You know what I mean. Even if it’s not about the dentist, it’s still happened to you, right? An insurance claim, a car accident, a delayed flight, a bad meal at a good restaurant. Whatever the circumstances, for every action, there is an equal and opposite reaction. We’ve all experienced the same phenomenon: If it’s happened to you, it’s happened to a dozen others who never once thought to mentioned it before, but suddenly have an overwhelming need to tell you all about it now.

That’s how I know I’m not alone when I say I spend a good portion of my time dodging the sharks and the snakes and the vultures. In fact, I’m in very good company. “Everywhere you turn,” sings Sarah McLachlan, “there’s vultures and thieves at your back.” Wannabe’s — people who wannabe nothing more than in my checkbook.

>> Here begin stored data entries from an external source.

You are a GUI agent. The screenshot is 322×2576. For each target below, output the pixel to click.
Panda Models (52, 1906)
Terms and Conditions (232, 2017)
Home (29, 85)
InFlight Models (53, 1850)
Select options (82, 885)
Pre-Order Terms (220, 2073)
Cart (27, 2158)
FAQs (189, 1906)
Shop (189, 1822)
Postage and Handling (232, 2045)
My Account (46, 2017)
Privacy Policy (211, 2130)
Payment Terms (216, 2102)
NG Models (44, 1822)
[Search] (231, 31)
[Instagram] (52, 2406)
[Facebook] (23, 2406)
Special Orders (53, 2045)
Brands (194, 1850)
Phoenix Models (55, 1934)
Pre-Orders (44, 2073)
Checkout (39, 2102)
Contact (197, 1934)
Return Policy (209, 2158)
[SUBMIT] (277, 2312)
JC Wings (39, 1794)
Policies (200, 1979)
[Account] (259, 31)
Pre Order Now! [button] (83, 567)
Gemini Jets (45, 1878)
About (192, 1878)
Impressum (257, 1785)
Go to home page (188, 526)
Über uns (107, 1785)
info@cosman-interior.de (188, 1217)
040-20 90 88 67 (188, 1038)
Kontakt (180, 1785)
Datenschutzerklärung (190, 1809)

And it really is a shame. It’s a sad commentary on humanity that no matter how much we evolve, we will always be divided up between the predator and the pray; we will always have to contend with shallow, hollow, miserable leaches who have nothing to give and therefore nothing to lose and therefore no problem devastating the dreams of the talented, the dedicated, the idealistic — as long as they get to line their pockets.

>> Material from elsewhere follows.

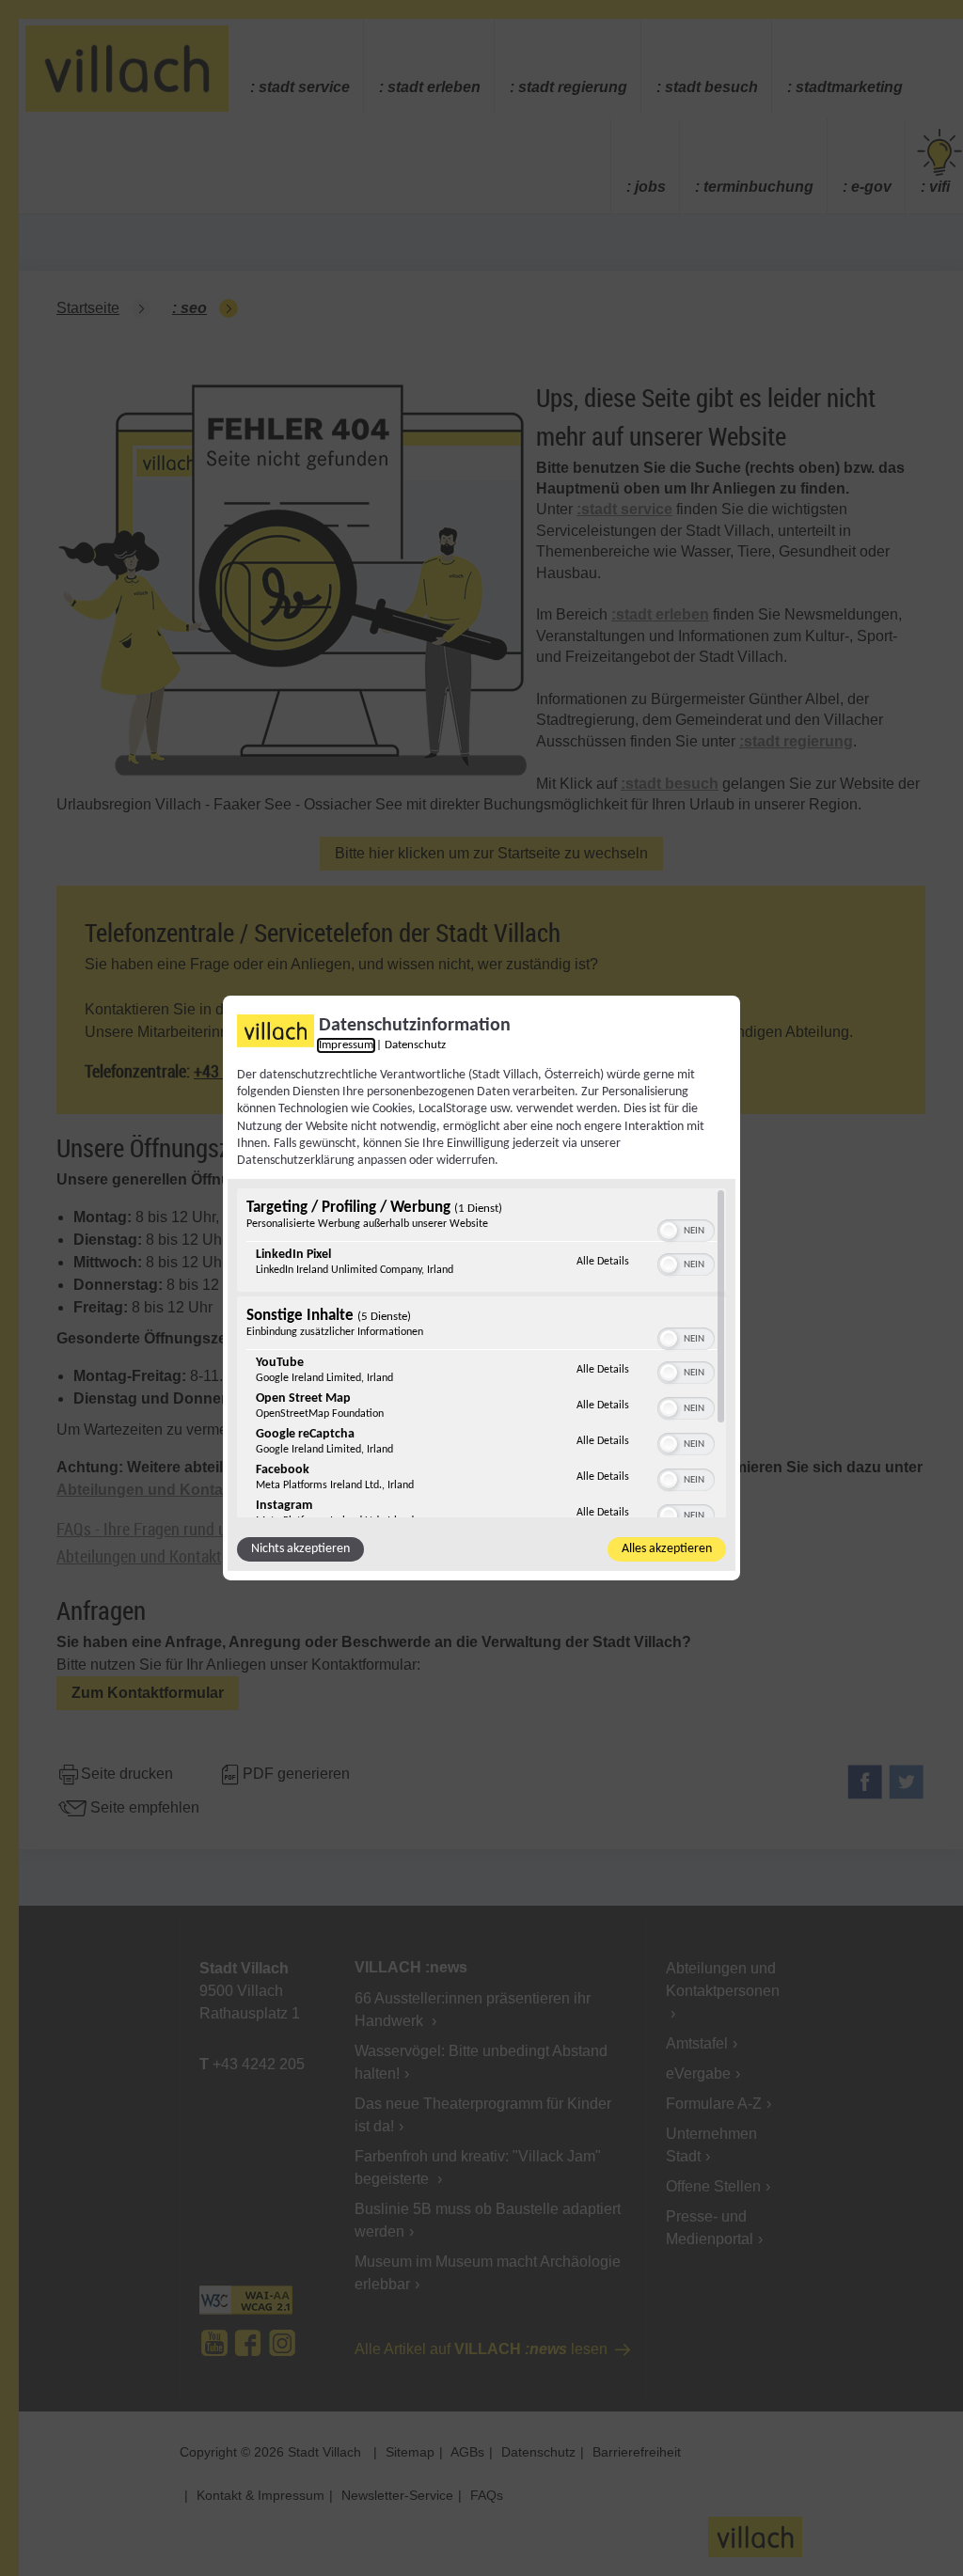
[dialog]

I’ve been up most of the night thinking about one such predator in particular, a woman working overtime to ooze her way into my life with brazen demands of unfettered access and dubious promises of silver and gold and riches beyond imagining. I’m grateful I’ve been blessed with this gift worth coveting, and I’m equally grateful I’ve been blessed with the wherewithal to recognize a well-disguised arachnid when I see one, and I know that I will, along with the rest of us who have something of value to offer the world, spend the rest of my life en guard. I just can’t help but sigh in frustration when I think about it. Such a waste of good energy.

Oh, one final thing: Yes, I know — the way an arachnid’s body is structured, it cannot actually sit the way humans do, but it makes a heck of a good image, doesn’t it?